Qu’est-ce que la Poésie ? (Sully Prudhomme)
Il serait décevant de le demander aux dictionnaires. Les mots servent de signes aux idées, mais trop souvent ils se prêtent aussi à les brouiller. Tandis, en effet, que les idées sont perpétuellement en travail pour se différencier et se préciser, eux ils ne s’altèrent que très lentement ; le même vocable finit ainsi par signifier des choses qui n’ont presque plus rien de commun, qui même peuvent être tout à fait distinctes et qu’il induit à confondre. Les mots poésie, poème, poète en offrent de frappans exemples. Nos meilleurs dictionnaires relatent pour chacun d’eux plusieurs acceptions. Ce qu’on y appelle poésie est caractérisé tantôt par un certain mode de la pensée, tantôt par un certain mode du langage, c’est-à-dire tantôt par l’inspiration, tantôt par le vers. Comme, d’ailleurs, la définition du mot poète dérive de celle du mot poésie, il s’ensuit qu’on peut être qualifié poète sans avoir la moindre aptitude à faire des vers, et qu’on peut l’être, inversement, pour la seule aptitude à versifier sur n’importe quoi. Les expressions prose poétique, poèmes en prose, tendent, en outre, à effacer la ligne de démarcation entre la prose et la poésie. Enfin un recueil de pièces de vers, quel que soit le sujet traité, amoureux, par exemple, ou didactique, est appelé indifféremment un recueil de poésies.
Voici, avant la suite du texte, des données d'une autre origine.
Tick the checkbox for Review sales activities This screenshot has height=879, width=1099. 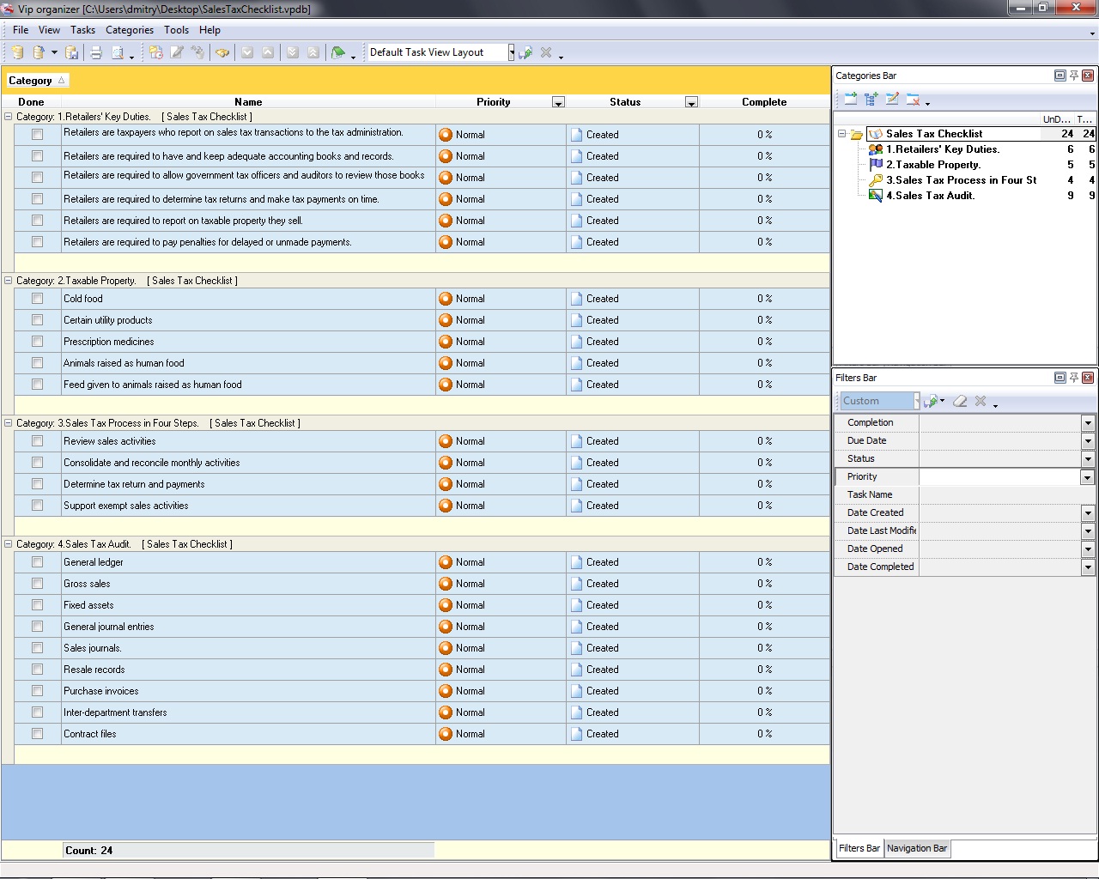click(37, 441)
Cette confusion générale est fâcheuse ; elle rend difficile à démêler en quoi consiste la poésie proprement dite et quels en sont les rapports avec la versification. La crise que traverse, en France, l’art dont j’ai fait ma carrière par instinct, avant d’en avoir interrogé l’essence, m’a incité à y réfléchir. J’ai déjà examiné ailleurs l’un des deux élémens de cet art, la forme, et tâché de déterminer exactement, ce qui distingue le vers de la prose. Je voudrais aujourd’hui tenter d’en reconnaître et définir l’autre élément, ce qui remplit et anime le premier.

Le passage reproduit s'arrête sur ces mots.